IQALUIT - At 10 a.m. every weekday, Hannah Stoney begins cooking lunch for the small children at Tumikuluit Saipaaqivik Inuktitut daycare in Iqaluit.

NNSL Photo/Graphic

Three-year-olds Eunice Arreak, left, and Nutaralaaq Lonsdale enjoy caribou stew made by Hannah Stoney at the Tumikuluit Saipaaqivik Inuktitut daycare in Iqaluit. Starting a month ago, the children have been enjoying country food every lunch hour. - Stephanie McDonald/NNSL photo

On this day she uses her ulu to slice small pieces of caribou meat that she puts into a large pot for caribou stew.

She adds onion, potato and noodles and leaves it for an hour, allowing the aroma to waft around the room where the children play.

Country food lunches have been served at Tumikuluit Saipaaqivik for about a month now.

"We started the lunches because we wanted the children to be used to country food," said Looee Arreak, chairperson of the daycare board.

Just as the children speak Inuktitut, they eat food that Inuit have eaten for centuries.

It also ensures that the children are getting proper nutrition.

"We believe that healthy eating habits start at a very young age and it will stick with them for the rest of their lives," she said.

The seal, fish, maktaaq, caribou, ptarmigan and seaweed are donated or purchased from local hunters.
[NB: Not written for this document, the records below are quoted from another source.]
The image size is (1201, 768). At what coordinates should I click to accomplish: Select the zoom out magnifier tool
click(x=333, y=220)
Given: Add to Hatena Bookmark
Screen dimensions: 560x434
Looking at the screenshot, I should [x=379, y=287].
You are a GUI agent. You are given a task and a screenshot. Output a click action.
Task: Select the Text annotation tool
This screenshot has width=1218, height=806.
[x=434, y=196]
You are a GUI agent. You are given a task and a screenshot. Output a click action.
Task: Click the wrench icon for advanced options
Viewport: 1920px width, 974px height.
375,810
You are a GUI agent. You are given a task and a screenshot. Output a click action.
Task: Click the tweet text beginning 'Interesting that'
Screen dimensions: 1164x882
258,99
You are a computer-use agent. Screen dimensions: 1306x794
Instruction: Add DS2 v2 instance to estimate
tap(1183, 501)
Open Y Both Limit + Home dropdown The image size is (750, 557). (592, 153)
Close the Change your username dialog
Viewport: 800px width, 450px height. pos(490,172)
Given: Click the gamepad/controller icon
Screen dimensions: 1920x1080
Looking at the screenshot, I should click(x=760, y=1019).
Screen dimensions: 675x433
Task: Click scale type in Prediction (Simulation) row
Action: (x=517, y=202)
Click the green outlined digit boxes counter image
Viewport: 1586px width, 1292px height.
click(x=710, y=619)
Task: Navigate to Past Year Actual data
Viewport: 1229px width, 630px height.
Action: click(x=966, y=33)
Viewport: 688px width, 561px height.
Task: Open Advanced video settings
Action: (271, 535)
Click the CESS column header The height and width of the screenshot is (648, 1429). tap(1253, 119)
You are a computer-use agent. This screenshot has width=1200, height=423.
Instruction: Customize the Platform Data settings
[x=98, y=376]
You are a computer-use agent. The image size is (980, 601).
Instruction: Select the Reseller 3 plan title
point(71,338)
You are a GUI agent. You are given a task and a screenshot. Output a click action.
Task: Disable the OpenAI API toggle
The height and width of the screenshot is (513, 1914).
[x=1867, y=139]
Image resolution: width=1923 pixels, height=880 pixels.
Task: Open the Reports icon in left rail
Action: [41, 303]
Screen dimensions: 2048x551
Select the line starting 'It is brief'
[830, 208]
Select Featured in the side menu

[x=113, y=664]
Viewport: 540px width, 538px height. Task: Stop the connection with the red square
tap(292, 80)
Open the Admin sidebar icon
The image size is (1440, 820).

Bannock is made in the daycare kitchen.

If a whole seal is brought in, the children learn how it's skinned and butchered and what each piece of the animal is used for.

Arreak said the project was a challenge in the beginning, as the children weren't used to eating country food at the daycare. Yet, after only a month, they are asking for second helpings, she said.

"When the children are growing up, if we feed them country food, they will know what it is," Stoney said through an interpreter.

She has been noticing that the young people are eating more Western-style food than in the past. If they eat country food as children, they will eat it as they grow up, Stoney said.

At 11 a.m., 13 bowls are lined up on the counter, with stew in each. Stoney stirs the contents and waves her hands over them.

"It's too hot for little kids," she said in English.

As if on cue, the children wash their hands and help to place small chairs around the equally small tables.

They wait patiently to receive their bowl of stew.

Most eat it quietly. Some forgo their spoons and bring the bowl to their lips, tipping the broth into their open mouths. A few ask to have their bowls refilled.

"It keeps you warm all day. That's what the broth does," said assistant director Rosie Shaimaiyuk, as she sits with the children. As the children eat, mats are laid out on the floor, ready for the young ones to have a nap after a morning of play and a nourishing lunch harvested from the land.